Sokağa atılan maskeler virüs bulaşma riskini artırıyor
Koronavirüs nedeniyle alınan önlemlerin başında gelen maske kullanımı birçok kişi tarafından titizlikle uygulanıyor. Ancak kullanım süreleri dolan maskelerin imha aşaması da titizlik gerektiriyor. Çünkü uzmanlara göre, yanlış şekilde yere ya da çöpe atılan maskeler virüsün bulaşma riskini artırabilir.
Sağlık Bakanlığı Koronavirüs Bilim Kurulu Üyesi Prof. Dr. Recep Öztürk maskeyi kullandıktan sonra neler yapılması gerektiğini TRT Haber’e anlattı.

> Yapılacak iş: Sokağa atılan maskelerle ilgili haberin devamını, metnin bittiği yerden başlayarak yazın. Bundan sonra gelen liste, maskelerle ilgili haberden ayrı bir malzemedir.

> Veri listesi:
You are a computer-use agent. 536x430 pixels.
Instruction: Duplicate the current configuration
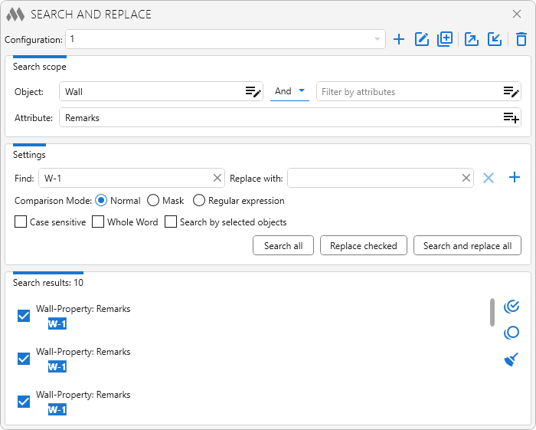pos(445,39)
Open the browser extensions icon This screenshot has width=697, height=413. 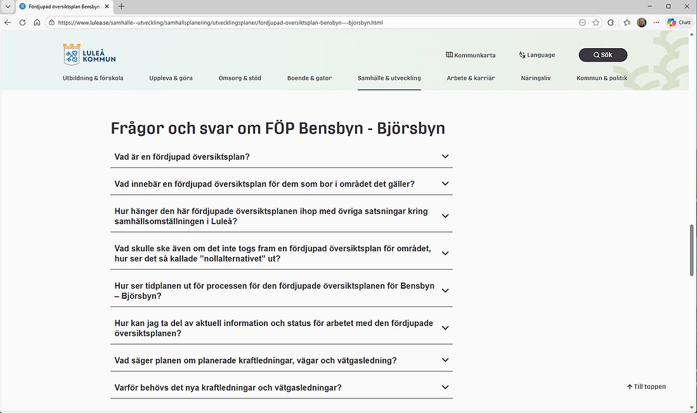[x=611, y=22]
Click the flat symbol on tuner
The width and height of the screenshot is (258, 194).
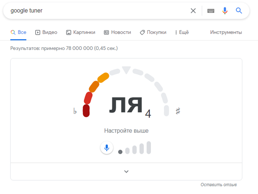click(75, 111)
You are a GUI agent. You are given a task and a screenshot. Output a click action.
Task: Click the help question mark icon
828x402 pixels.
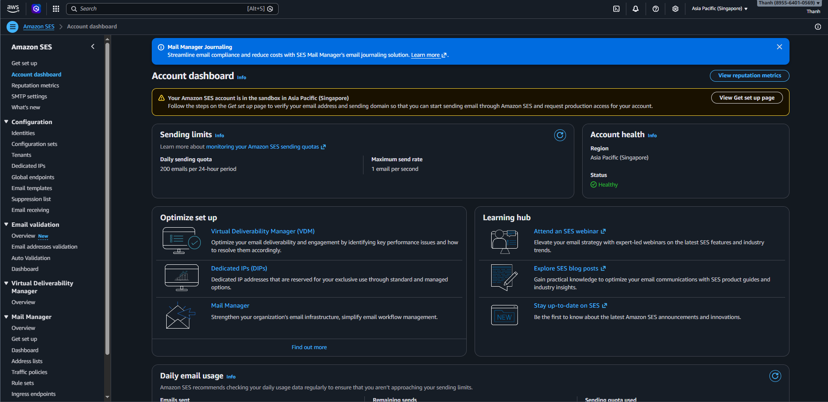(656, 9)
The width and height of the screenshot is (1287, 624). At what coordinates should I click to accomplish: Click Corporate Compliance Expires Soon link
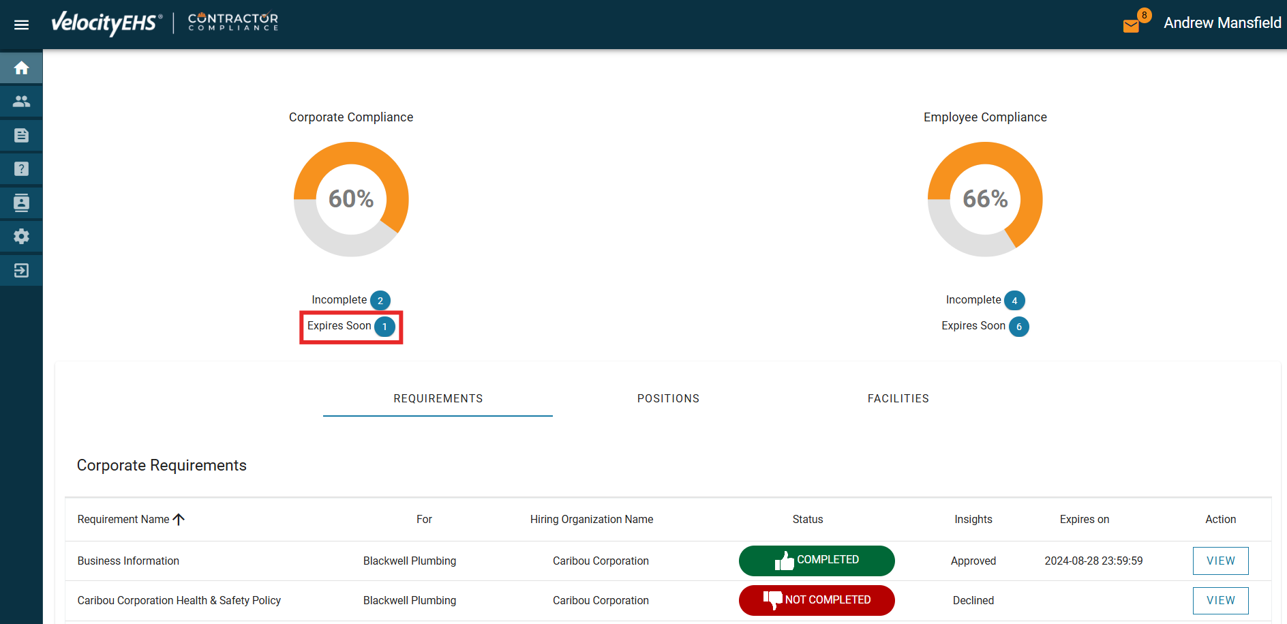(339, 326)
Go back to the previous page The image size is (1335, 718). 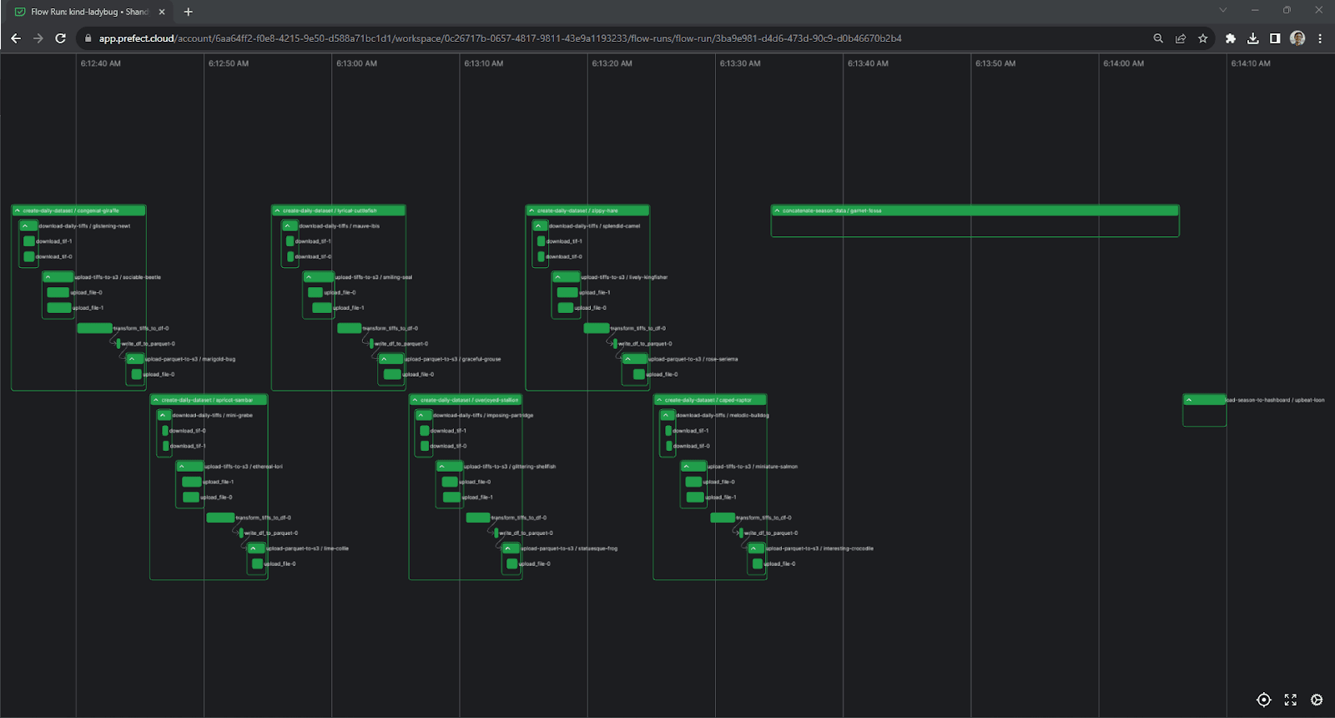tap(16, 38)
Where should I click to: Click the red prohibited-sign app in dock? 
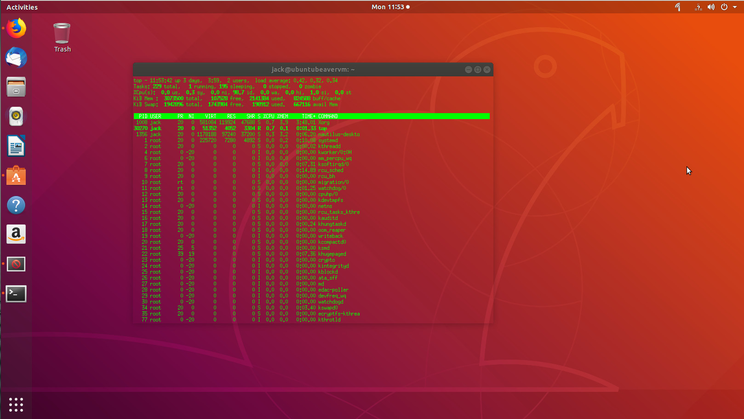coord(16,264)
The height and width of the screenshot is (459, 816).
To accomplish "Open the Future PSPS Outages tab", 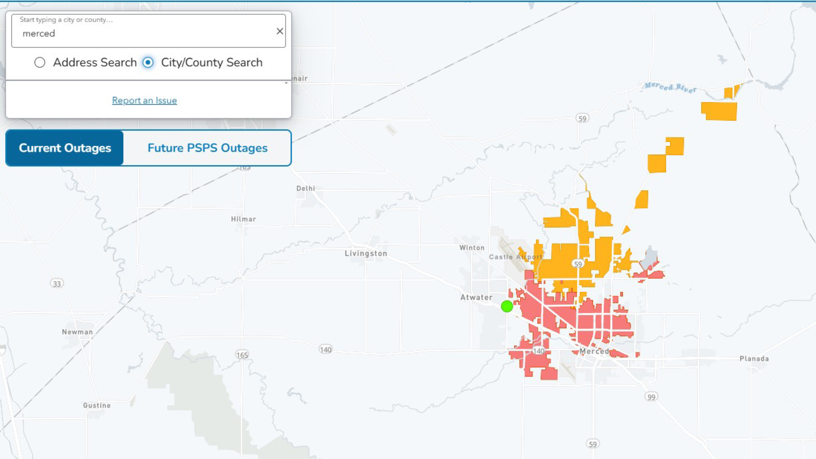I will [207, 148].
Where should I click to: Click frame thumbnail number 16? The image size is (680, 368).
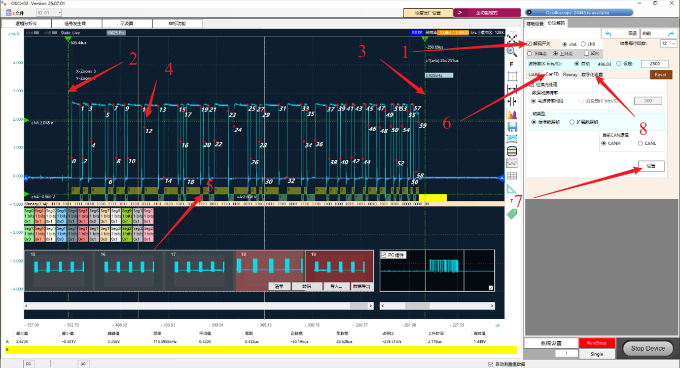(129, 269)
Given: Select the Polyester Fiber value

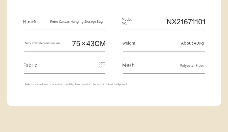Looking at the screenshot, I should pos(192,66).
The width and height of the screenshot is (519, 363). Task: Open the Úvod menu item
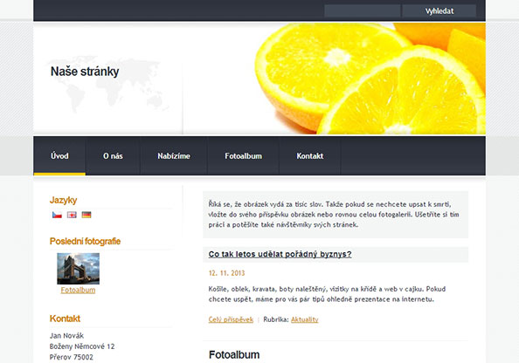(x=59, y=155)
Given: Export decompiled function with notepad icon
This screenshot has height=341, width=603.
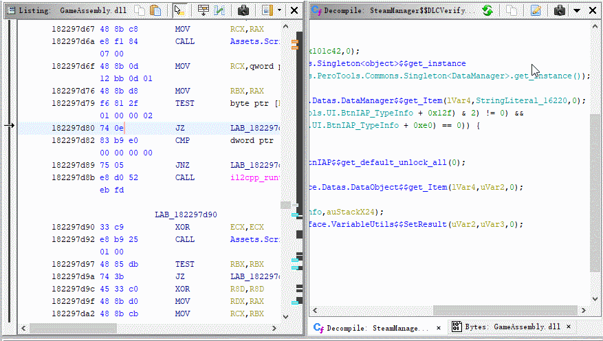Looking at the screenshot, I should click(x=536, y=10).
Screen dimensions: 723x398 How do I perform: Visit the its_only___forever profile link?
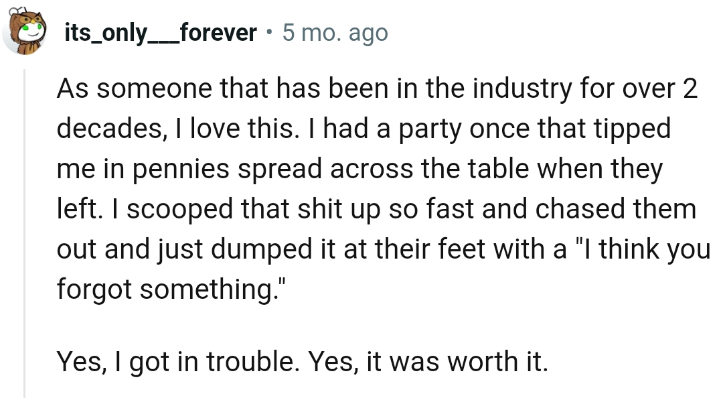click(x=161, y=32)
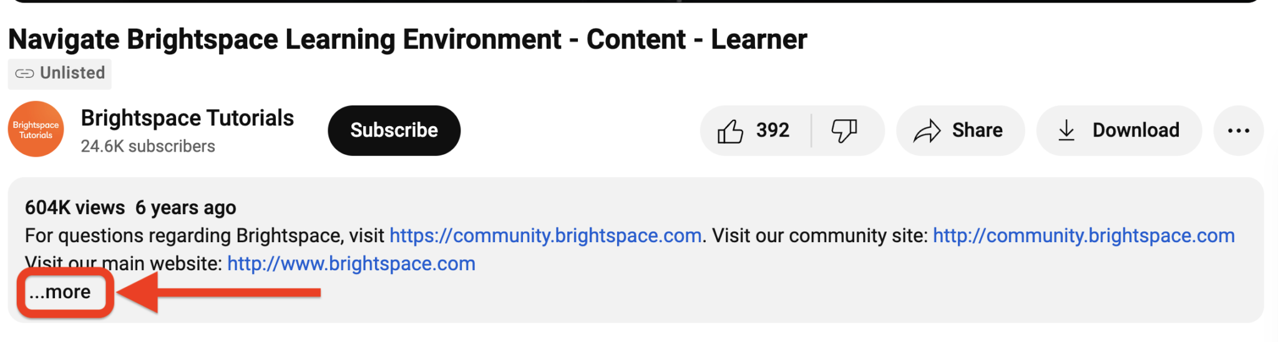This screenshot has width=1278, height=342.
Task: Open the three-dot more actions menu
Action: [x=1238, y=130]
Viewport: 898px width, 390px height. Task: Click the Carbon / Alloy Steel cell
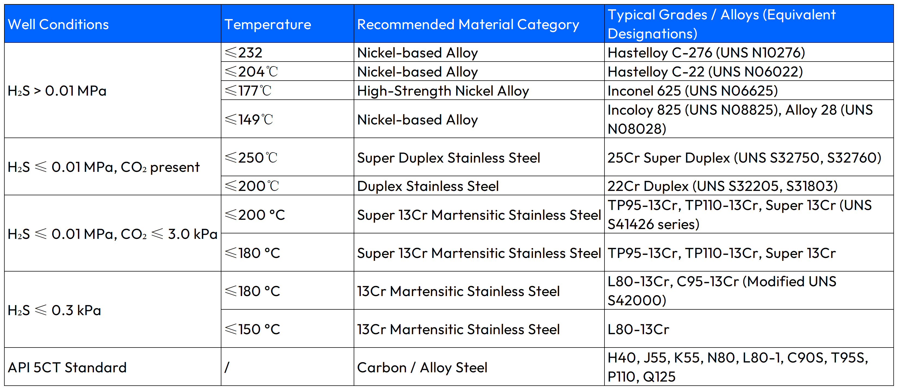pyautogui.click(x=422, y=367)
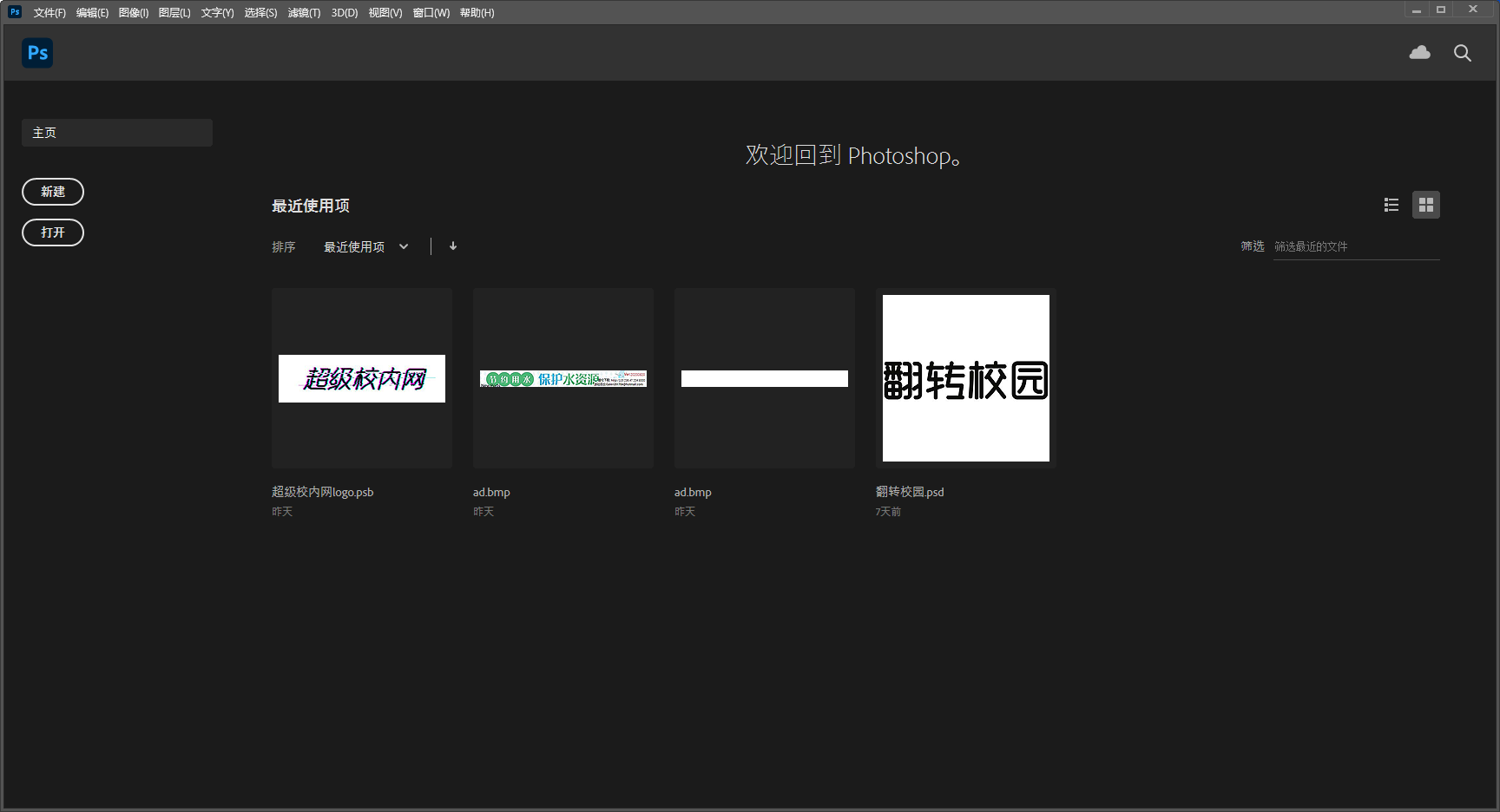Click the Photoshop home logo icon
Viewport: 1500px width, 812px height.
(37, 53)
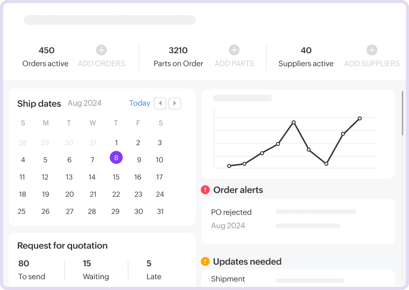Click the plus icon above ADD SUPPLIERS

click(372, 50)
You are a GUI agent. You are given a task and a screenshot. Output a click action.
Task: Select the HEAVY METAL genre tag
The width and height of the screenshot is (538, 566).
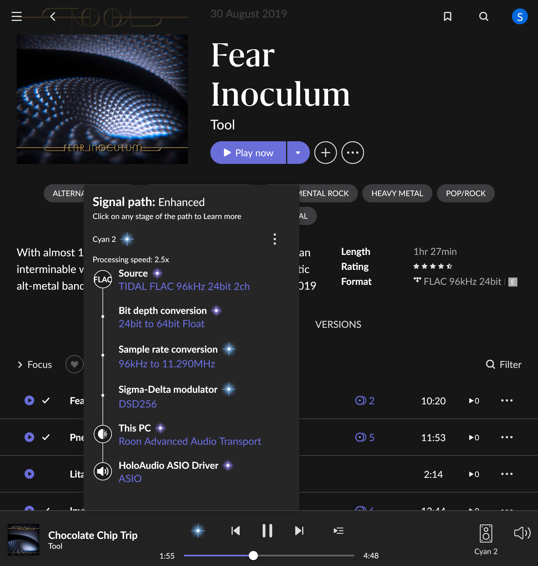pos(397,193)
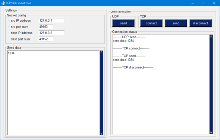220x140 pixels.
Task: Close the TCP/UDP client tool window
Action: click(214, 3)
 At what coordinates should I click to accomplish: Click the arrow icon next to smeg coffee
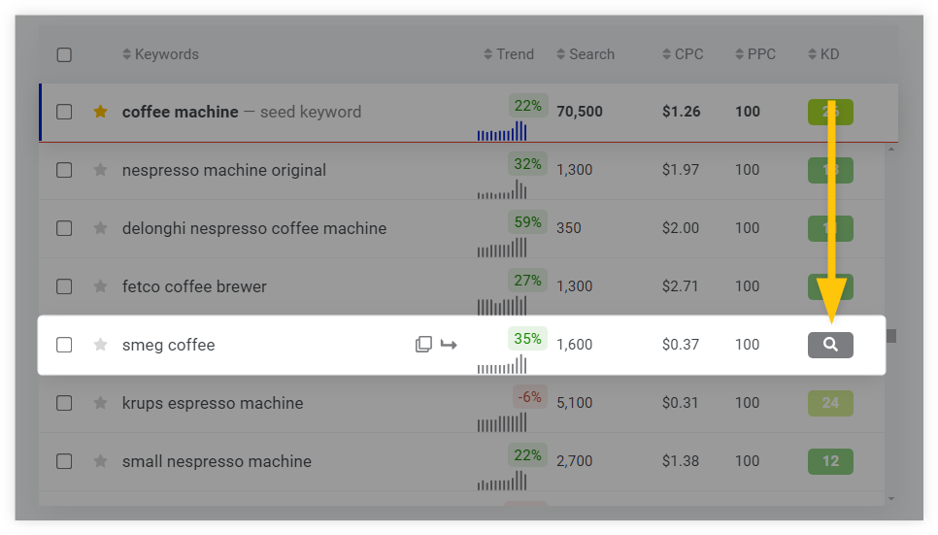click(x=449, y=344)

> Yanıt:
COVID-19 ve başka mikropları tutuyor
Maskeler dışarıdan gelen çeşitli mikropları tutarak, bulaşma riskini en aza indiriyor. Bu önemli özellik sonrasındaki riski de artırıyor. Prof. Dr. Recep Öztürk konuyu şu sözlerle anlatıyor:
“Maskeler, temas edilen belirtisi olan veya olmayan hastaların ortama saçtıkları damlacık çekirdeklerindeki mikropları büyük oranda tutarlar. Maske takan kişinin ağız ve burnundan yayılanları da önemli oranda tutarlar. Dolayısıyla kullanım sürecinde maskeler değişik mikroplarla kirlenmiş/kontamine olmuş olur. COVID-19 ile kirlenmiş bir maskenin çevreye atılması hastalığın temas yoluyla başkalarına bulaşma riski oluşturur. Maskeyi yere atmak çevreyi kirleterek toplum sağlığını olumsuz etkileme riski yanında, çevre görünümünü bozar.”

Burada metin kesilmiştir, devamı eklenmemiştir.